Neutralità filorussa. È forse questa la definizione più precisa della posizione mantenuta dalla Cina sulla guerra in Ucraina. A un anno di distanza dall'invasione ordinata da Vladimir Putin, molto è cambiato nel mondo. Meno sulla posizione di Pechino, che ha comunque compiuto dei passi non trascurabili che ne hanno aggiornato le sfumature o quantomeno le esigenze comunicative. Da una parte il sostegno politico e retorico nei confronti della Russia, utile per la narrativa cinese sulle dinamiche dell'Asia-Pacifico e ribadire una visione di mondo che rifiuta quello che definisce l'egemonismo statunitense. Dall'altra la recente disponibilità a svolgere un ruolo più attivo. Non tanto mediando in prima persona, ma indicando la strada della soluzione politica con un position paper che non può essere definito piano di pace, non fosse altro perché sinora la Cina non ha mai utilizzato ufficialmente il termine "guerra" per definire il conflitto, preferendo il termine "crisi". Una neutralità scomposta, propugnata nel confronto tra Mosca e Kiev, ma non nella lettura delle cause su cui la visione cinese si allinea a quella russa, identificando in Stati Uniti e Nato i veri responsabili del conflitto. Ma anche tra Russia e Ucraina la bilancia non è certo equilibrata. Xi Jinping ha parlato diverse volte con Putin nel corso dell'ultimo anno, sia virtualmente sia fisicamente, in occasione del summit dell'Organizzazione della cooperazione di Shanghai a Samarcanda dello scorso settembre. E si prepara alla visita a Mosca, che dovrebbe avvenire in primavera. Nessun contatto ufficiale invece con Volodymyr Zelensky, nonostante l'auspicio espresso a più riprese dal presidente ucraino. Senza contare i numerosi viaggi incrociati di diplomatici cinesi e russi tra le capitali dei rispettivi paesi. Da ultima quella di Wang Yi, l'ex ministro degli Esteri da poco promosso direttore dell'Ufficio della Commissione centrale per gli Affari esteri del Partito comunista. In pratica, il capo della diplomazia cinese.

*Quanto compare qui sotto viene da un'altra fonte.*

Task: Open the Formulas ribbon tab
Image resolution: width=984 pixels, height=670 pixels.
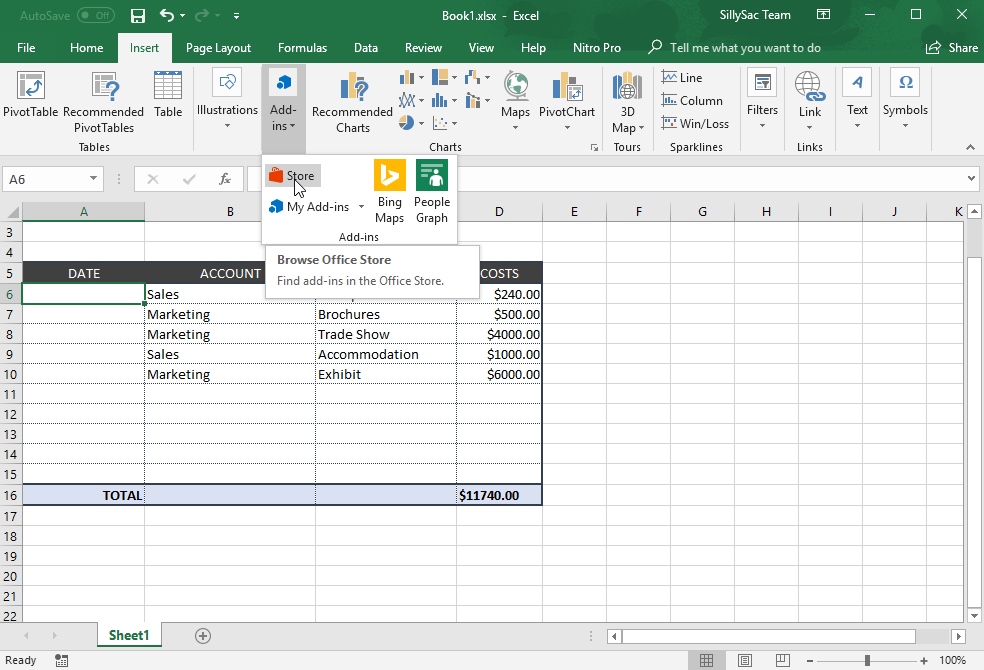Action: pos(302,48)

La formula della cosiddetta "amicizia senza limiti", elevata a etichetta dei rapporti bilaterali dopo l'incontro tra Putin e Xi alla cerimonia dei Giochi Olimpici Invernali di Pechino 2022, non è più stata reiterata. Un'etichetta divenuta scomoda per la Cina subito dopo l'invasione. Ma Wang ha confermato di fronte a Putin e al ministro degli Esteri Sergej Lavrov il "solido slancio" alle relazioni, che "ha resistito alle pressioni". Il messaggio è lo stesso di quello lanciato da Xi nella telefonata con Putin dello scorso fine dicembre: il legame non sarà intaccato dalle contingenze. Nemmeno dalla guerra, di cui la colpa maggiore è la "mentalità da guerra fredda" e la voglia di "egemonia" di Washington. Non a caso, la relazione Cina-Russia viene descritta da Wang come "utile a combattere ogni forma di bullismo unilaterale".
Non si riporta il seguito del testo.